(PASSAGE GIVEN)
For the following problems, you should check out and learn how to use the following Python tools: sm.GLM(..., family=sm.families.Binomial()) from statsmodels and LogisticRegression from sklearn.linear_model, LinearDiscriminantAnalysis and QuadraticDiscriminantAnalysis from sklearn.discriminant_analysis, KNeighborsClassifier from sklearn.neighbors, and roc_curve, auc from sklearn.metrics.

Problem 6 (Exercise 4.7.10 in ISL textbook - modified)

This question should be answered using the Weekly data set, which is part of the ISLP package. This data is similar to the Smarket data from this chapter’s lab, except that it contains $1,089$ weekly returns for $21$ years, from the beginning of 1990 to the end of 2010.

a)

Produce numerical and graphical summaries of the Weekly data. Do there appear to be any patterns? Python-hint: Load the data as follows:

from ISLP import load_data
Weekly = load_data('Weekly')

b)

Use the full data set to perform a logistic regression with Direction as the response and the five lag variables plus Volume as predictors. Print the summary of the fitted model. Which of the predictors appears to be associated with Direction? Python-hints: Use sm.GLM(..., family=sm.families.Binomial()) from statsmodels to make a logistic regression model, following the ISLP ch.4 lab pattern with ModelSpec to build the design matrix.

(SOURCE MATERIAL)
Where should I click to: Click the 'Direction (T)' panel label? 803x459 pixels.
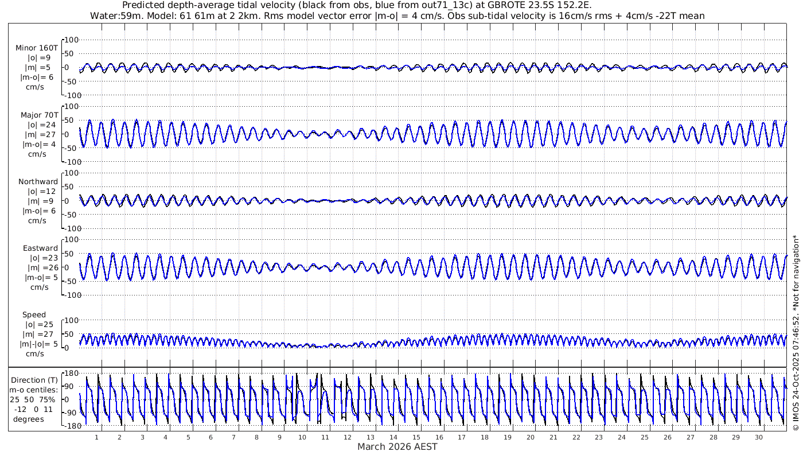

(SET PROBLEM A)
Reproduce the logistic regression exercise word for word, starting at "Use the full" and ending with "the design matrix.", including that final part.
(SET PROBLEM B)
According to part b) of the logistic regression exercise, how should the logistic regression model be set up, and which tools should be used to build it? Answer in one to three sentences.
(SET PROBLEM C)
Continue the logistic regression exercise from the last sentence shown.

(FINAL ANSWER A)
Use the full data set to perform a logistic regression with Direction as the response and the five lag variables plus Volume as predictors. Print the summary of the fitted model. Which of the predictors appears to be associated with Direction? Python-hints: Use sm.GLM(..., family=sm.families.Binomial()) from statsmodels to make a logistic regression model, following the ISLP ch.4 lab pattern with ModelSpec to build the design matrix.

(FINAL ANSWER B)
The model should be fit on the full Weekly data set, with Direction as the response and the five lag variables plus Volume as predictors. It should be built with sm.GLM(..., family=sm.families.Binomial()) from statsmodels. The design matrix should be made with ModelSpec, following the ISLP chapter 4 lab pattern.

(FINAL ANSWER C)
c)

Compute the confusion matrix and overall fraction of correct predictions. Explain what the confusion matrix is telling you about the types of mistakes made by your logistic regression model. Python-hints: insert the name of your fitted results object for yourGlmResults in the code below to get the predicted probabilities for “Up”, the classified direction and the confusion matrix.

from ISLP import confusion_table
import numpy as np
glm_probs_Weekly = yourGlmResults.predict()
glm_preds_Weekly = np.where(glm_probs_Weekly > 0.5, 'Up', 'Down')
confusion_table(glm_preds_Weekly, Weekly.Direction)

d)

Now fit the logistic regression model using a training data period from 1990 to 2008, with Lag2 as the only predictor. Compute the confusion matrix and the overall fraction of correct predictions for the held out data (that is, the data from 2009 and 2010). Python-hints: use the following code to divide into test and train set. For predicting the direction of the test set, pass the test design matrix as exog=X_test to the predict() method.

train = (Weekly.Year < 2009)
Weekly_train = Weekly.loc[train]
Weekly_test = Weekly.loc[~train]

e)

Repeat d) using LDA.

f)

Repeat d) using QDA.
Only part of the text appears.